Dr. Griffiths também foi questionado sobre suas opiniões quanto ao tratamento da dependência do ciclismo.  Ele disse que terapia cognitivo-comportamental seria provavelmente a mais eficaz (já que o viciado seria orientado a identificar objetivos que o motivassem e ser ajudado a encontrar maneiras seguras e razoáveis ​​de alcançar esses objetivos), mas que o tipo de tratamento depende se o vício em andar de bicicleta era primário ou secundário.
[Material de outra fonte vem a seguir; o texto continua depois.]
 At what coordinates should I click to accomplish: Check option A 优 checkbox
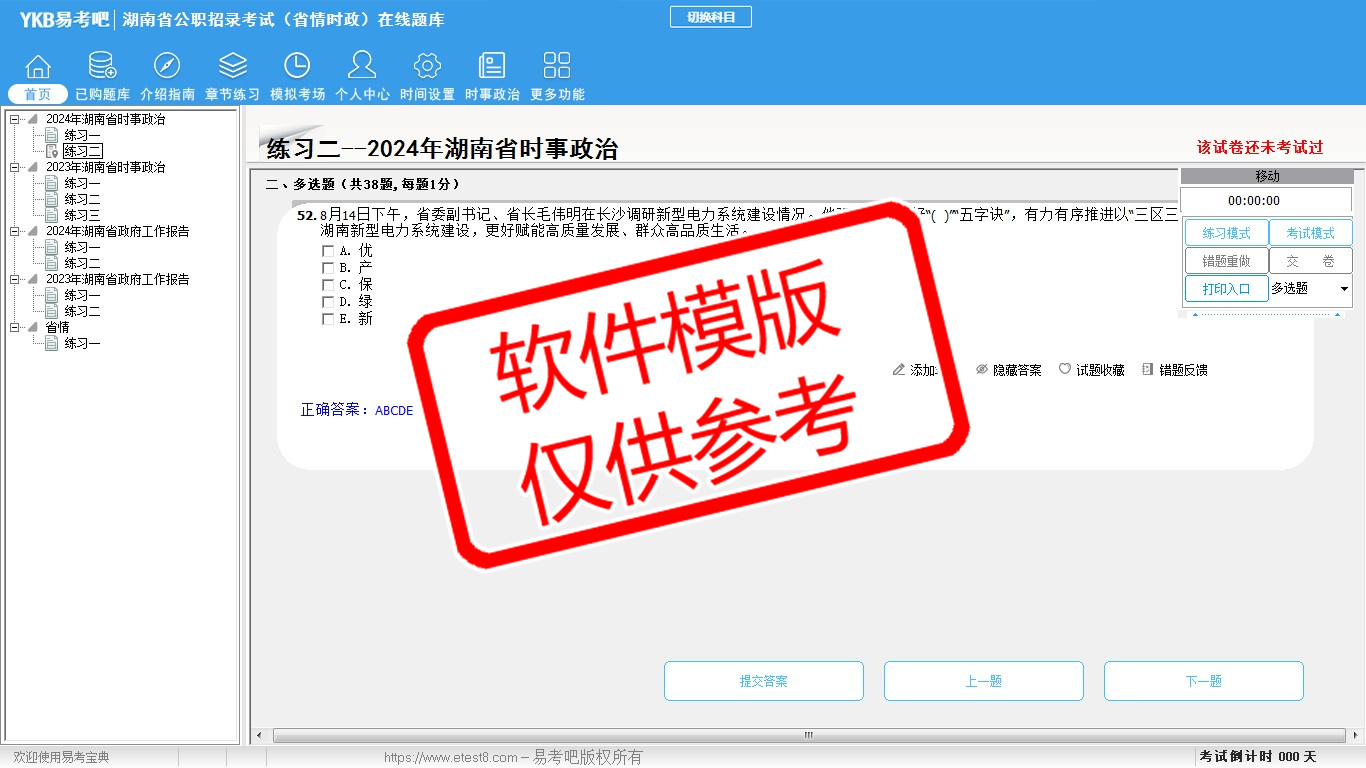tap(328, 251)
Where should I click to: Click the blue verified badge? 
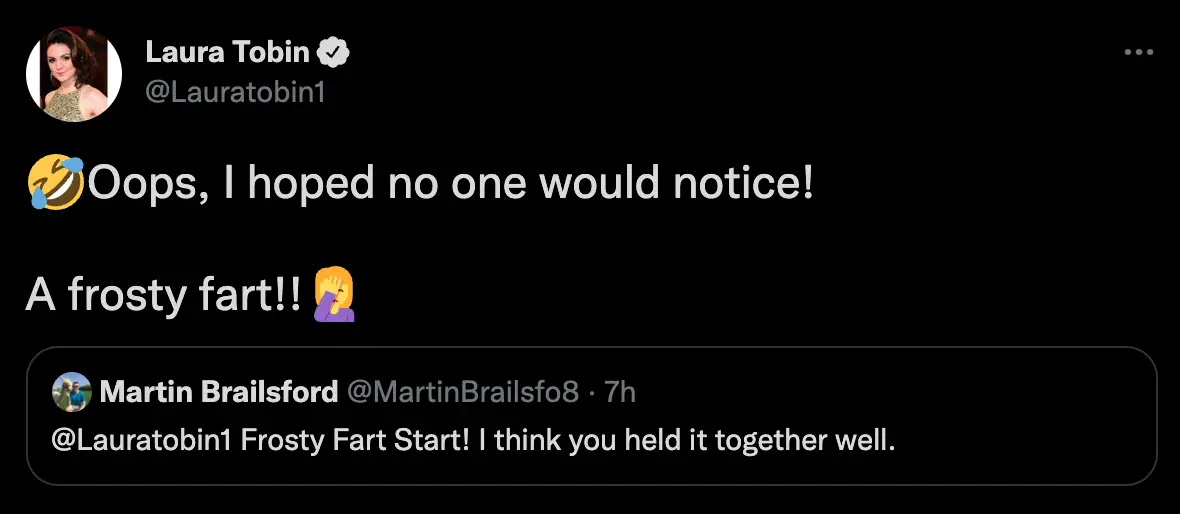[333, 53]
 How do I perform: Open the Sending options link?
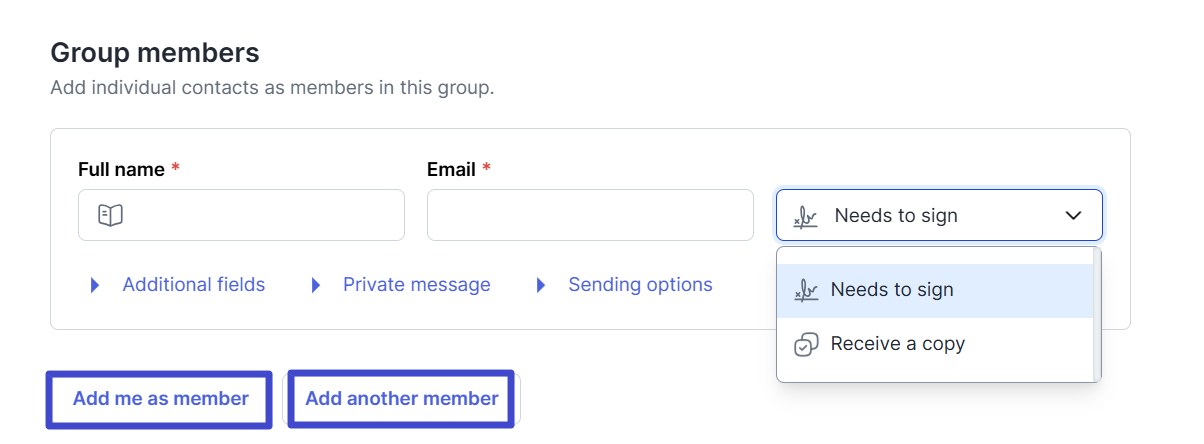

Griffiths explica o que isso significa: “os viciados em primárias, que na verdade são viciados porque amam seu esporte, descobrirão que é muito difícil desistir. Dizer a eles que não podem continuar será estressante. Os adictos secundários podem estar tentando perder peso ou escapar de sentimentos negativos e desagradáveis ​​ou dificuldades em suas vidas, usando o ciclismo para controlar seus pensamentos. Esses ciclistas estão usando exercícios como um mecanismo de enfrentamento”. 

© AdobeStock

Em suma

A Dra. Josephine Perry resumiu muito bem toda essa questão: “[O vício no ciclismo] não se trata apenas de quantas horas você está fazendo na bicicleta, o quanto você ama pedalar ou quantas bicicletas você tem; o que importa é o impacto em sua vida. Se o seu trabalho e a sua vida familiar permitem isso sem conflitos, e você não está se sentindo estressado ou cansado demais, então o seu compromisso com o ciclismo é apenas isso – um compromisso. Se você está sofrendo de lesões contínuas e não se recupera totalmente, sente-se exausto, enfraquece o humor, sente-se obrigado a faltar a eventos familiares ou sociais para treinar, resultando em discussões, então você precisa se perguntar seriamente: sou viciado?”

A conclusão parece um tanto obvia, qualquer vício pode se tornar contraproducente. Aí está a grande sacada, alcançar e administrar um estado excelente em que o ciclismo é parte fundamental da sua felicidade, mas não afeta outras esferas da sua vida que também lhe trazem felicidade.

Naturalmente, você deve ter cuidado ao medir sua dedicação a qualquer coisa. Mas não seremos nós que lhe diremos para medir o seu “vício” na bicicleta, porque também somos “viciados” nela.

© AdobeStock

Teoria da paixão

Existem duas teorias sobre o “vício” em bicicletas.

Veja se você se encaixa em alguma delas.

  • A psicologia social analisa o comportamento do indivíduo em um ambiente social e tem analisado esse comportamento para descobrir as razões pelas quais a bicicleta causa dependência. Seu principal argumento refere-se a motivos de evitação ou distração, ou seja, é o campo mais próximo do que você já conhece: a bicicleta te tira da rotina, te leva a lugares diversos, e te liberta, te ajuda a se sentir bem-sucedido consigo mesmo e em relação aos outros. Estas razões explicam por que o seu comportamento muda e, depois de experimentar a bicicleta, pensa apenas no seu próximo percurso, na sua próxima bicicleta, no seu próximo objetivo ou desafio etc.
© AdobeStock
  • Mas existe uma teoria mais quantitativa, proveniente da medicina fisiológica. Alguns estudos monitoraram o ciclista para tentar medir o que acontece em seu corpo quando ele anda de bike e circula dia sim, dia não. Nos laboratórios, foi criada uma rotina em que um ciclista anda de bicicleta por uma semana, dia a dia, e a compara com o mesmo ciclista por uma semana em repouso. As grandes diferenças estão no funcionamento da hipófise, que funciona várias vezes mais quando o ciclismo faz parte da sua rotina. E a hipófise é responsável pela produção de endorfinas. 

O que as endorfinas fazem em nosso corpo?

Pois bem, elas são responsáveis ​​por gerar um estado de bem-estar e até euforia. Ou seja, em suma, elas são as responsáveis ​​pelo seu estado de felicidade. Parece romântico, mas é ciência – a bicicleta traz felicidade

Isso não nos surpreende, afinal, quem pedala conhece bem essa sensação.